Nach Schüssen Festnahmen in Ahlen
Bild: Detlef Peter Jotzeit
Durch Schüsse waren diese Anwohner aufgeschreckt und auf die Aktion vor ihrer Haustür aufmerksam geworden. Sie zeigen auf die Stelle, an der das Einsatzkommando zugeschlagen hatte.
Bild: Detlef Peter Jotzeit

„Das war wie im Krimi“, sagt eine 42-jährige Anwohnerin. So viel Action habe sie noch nie zuvor gesehen. „Es hat zweimal laut geknallt“, sagt sie und vermutet dahinter Schüsse. Damit liegt sie genau richtig, wie Kriminalrat Ralf Durben von der Kriminalinspektion Wittlich auf „AT“-Nachfrage später bestätigt.

Sie sei zusammen mit ihrem Mann (44) im Haus gewesen, berichtet die Zeugin, als sie durch quietschende Reifen und besagte Schüsse aufgeschreckt worden sei. „Wir haben uns hinter der Gardine versteckt und auf die Straße geschaut“, sagt ihr Ehemann. Schließlich habe niemand wissen können, wie die gefährlich wirkende Situation einzuschätzen gewesen sei.

Mehrere Fahrzeuge blockierten einen schwarzen Mercedes mit Kölner Kennzeichen. Aus Angst trauten sich die Anwohner nach den Schüssen zunächst nur hinter der Gardine zu einem Blick auf die Straße Umweg.
Vom Fenster aus hätten sie gesehen, wie mehrere Fahrzeuge den Straße blockiert hätten. Die Fahrzeuge seien aus Richtung Bergamtsstraße und Stapelstraße gekommen und hätten dort einen schwarzen Mercedes mit Kölner Kennzeichen festgesetzt. Das Fahrzeug sei quer auf der Straße zum Stillstand gekommen. Etliche maskierte Spezialkräfte hätten dann mit Waffen im Anschlag den Wagen umstellt. „Ein Festgenommener saß später gefesselt auf dem Bürgersteig“, so die Augenzeugin. Dem Mann seien zuvor die Augen verbunden worden.

Wenige Minuten später sei der Spuk schon vorübergewesen, so das Ehepaar. Der Mercedes habe zwar noch einen Moment am Straßenrand gestanden, sei dann aber auch abgeholt worden.

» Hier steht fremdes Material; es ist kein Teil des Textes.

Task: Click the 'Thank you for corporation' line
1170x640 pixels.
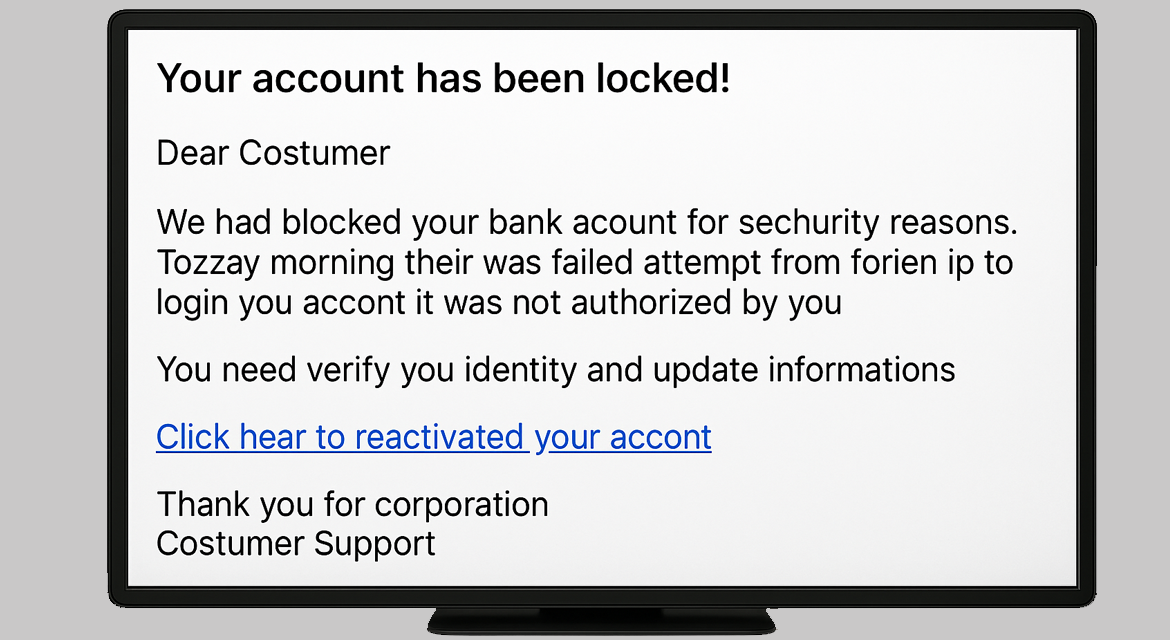Action: tap(352, 505)
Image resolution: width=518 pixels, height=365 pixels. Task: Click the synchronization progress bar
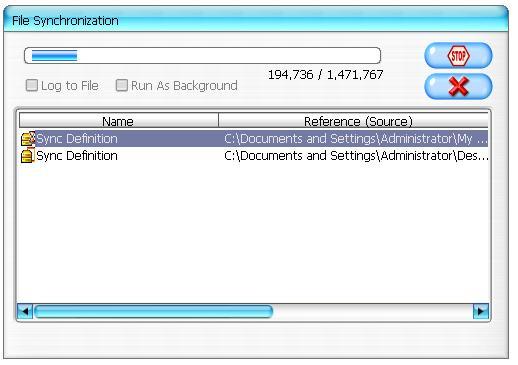202,55
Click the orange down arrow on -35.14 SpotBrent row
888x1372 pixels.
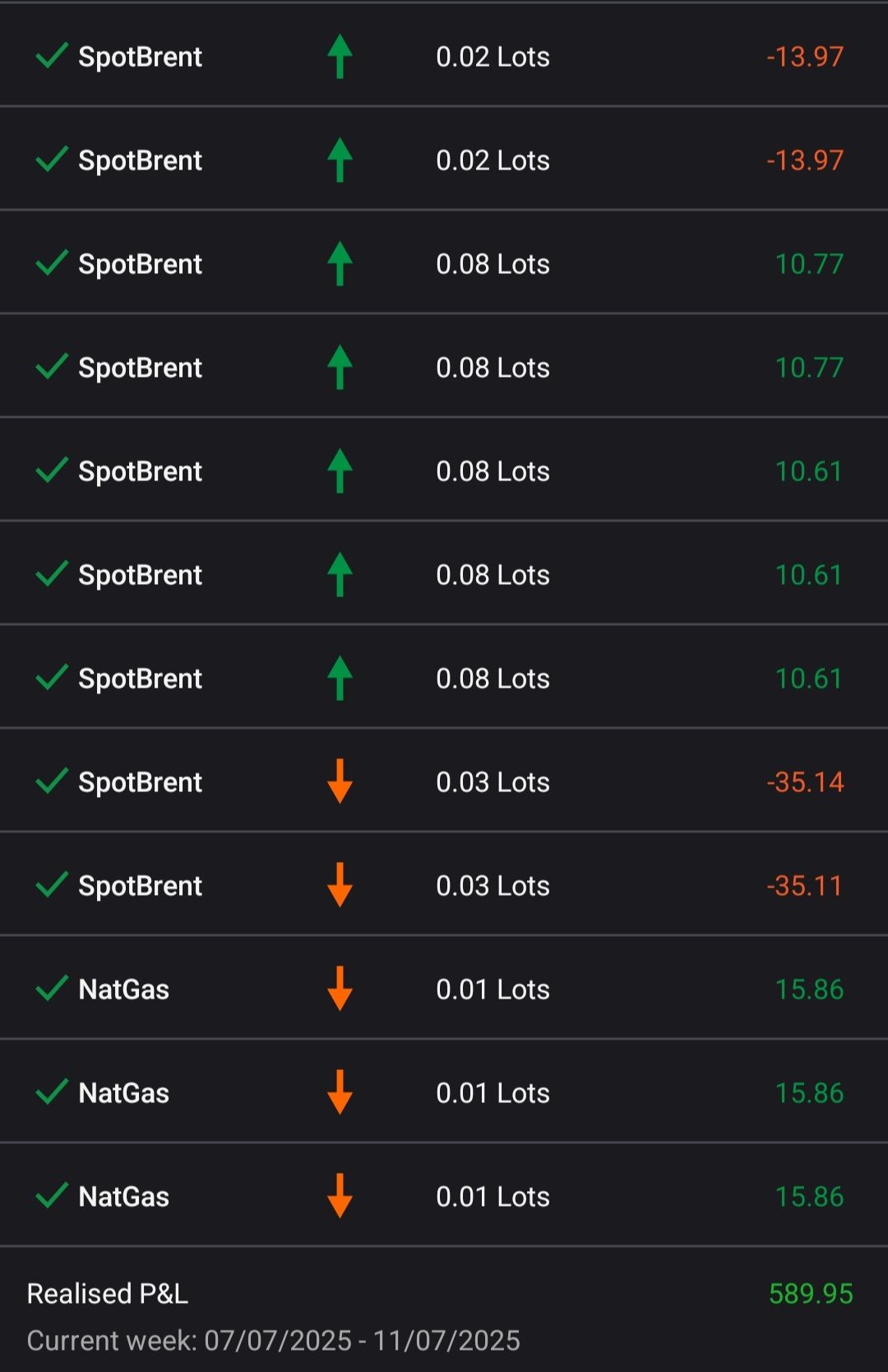coord(340,781)
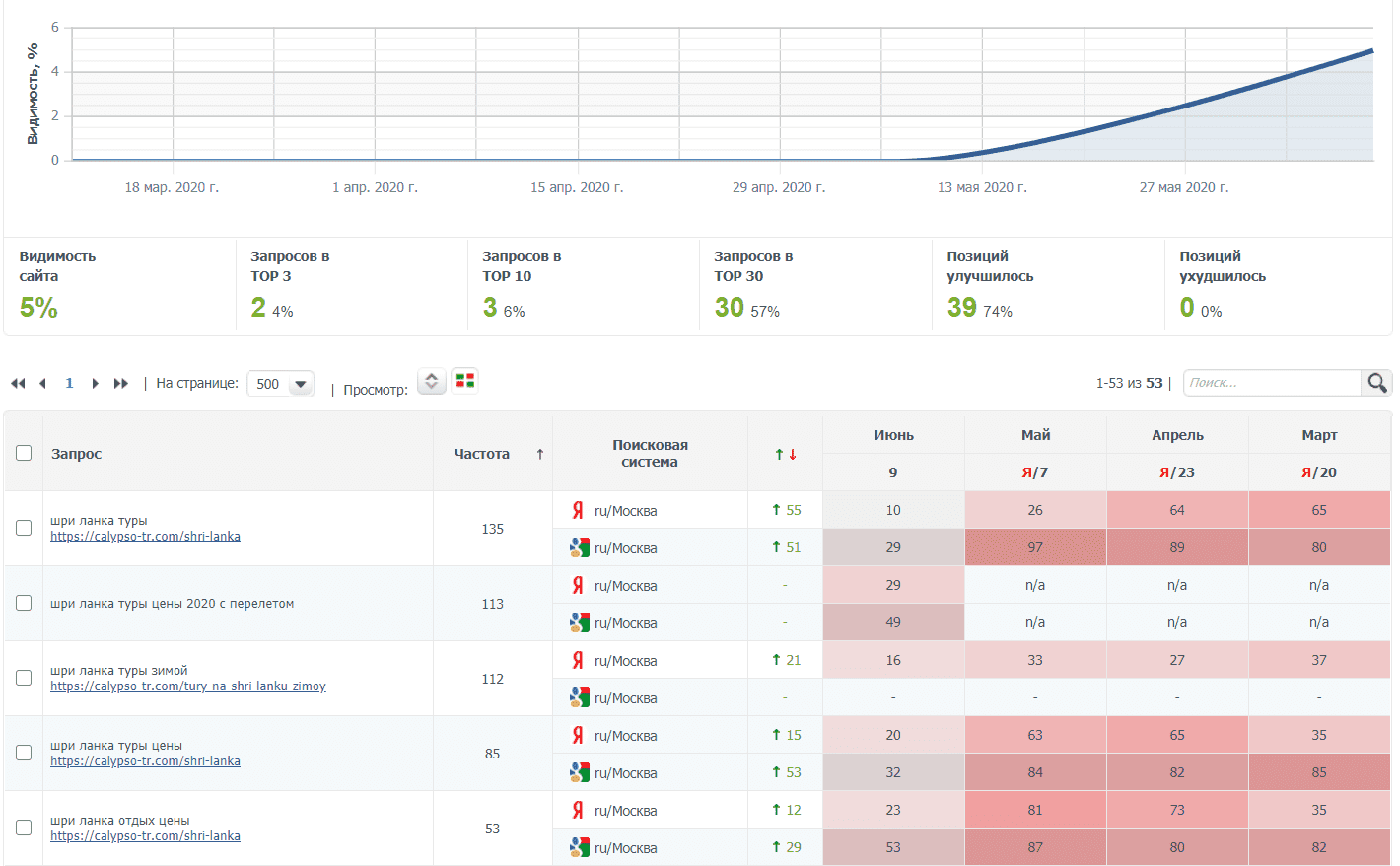Click the dark red cell showing 97
This screenshot has height=866, width=1400.
click(1035, 547)
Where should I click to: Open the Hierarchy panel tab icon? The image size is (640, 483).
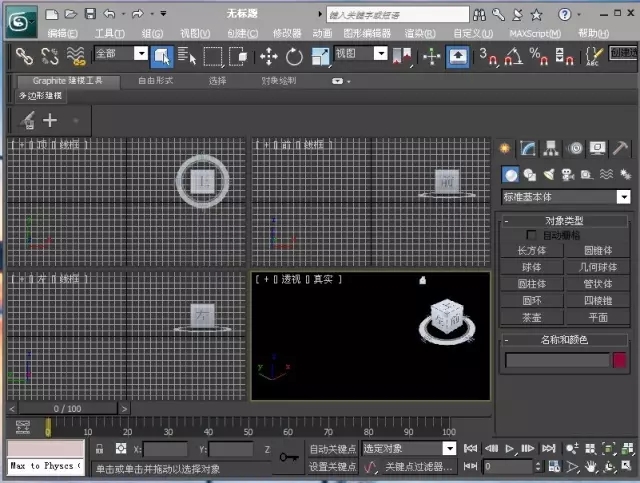551,148
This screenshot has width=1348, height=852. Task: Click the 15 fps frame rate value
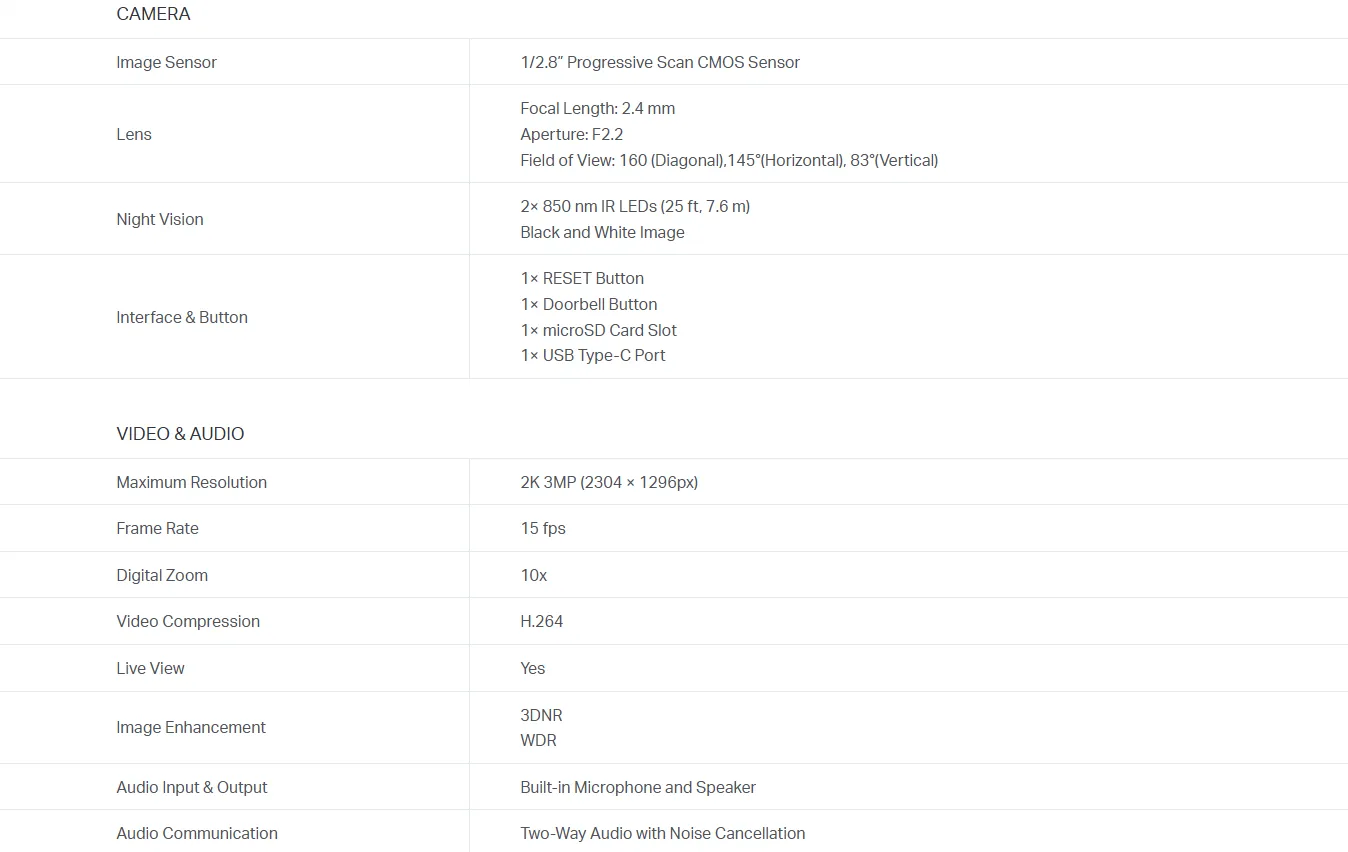[x=543, y=528]
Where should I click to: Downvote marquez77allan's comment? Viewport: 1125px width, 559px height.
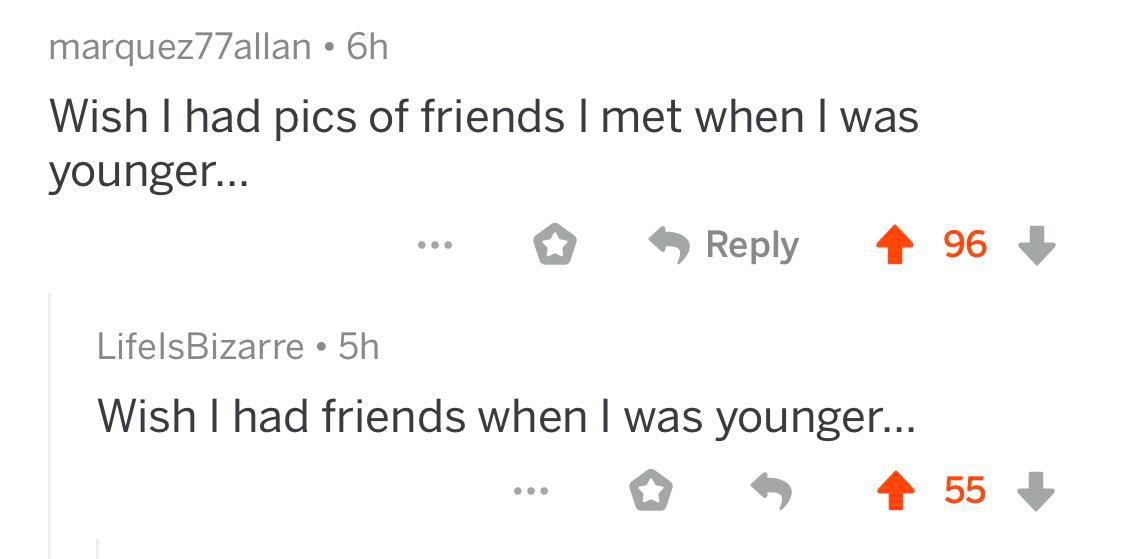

Was dahinter steckt, darauf können sich die Anwohner keinen Reim machen. Bedeckt hält sich auch die Pressesprecherin der Kreispolizeibehörde, Susanne Dirkorte. Sie teilt auf Nachfrage mit, dass sie zum Einsatz keine Auskünfte erteilen könne. Zuständig sei die Kriminalinspektion Wittlich in Rheinland-Pfalz.

Schauplatz eines Polizeieinsatzes war am Mittwoch der Umweg.
Der zuständige Kriminalrat Durben verweist auf eine Pressemitteilung, die nach Abstimmung mit der zuständigen Staatsanwaltschaft noch veröffentlicht werden soll. Nur so viel ist ihm zu entlocken: Es gab eine polizeiliche Einsatzmaßnahme, mehrere Kräfte waren beteiligt, es gab Festnahmen und Schüsse sind gefallen.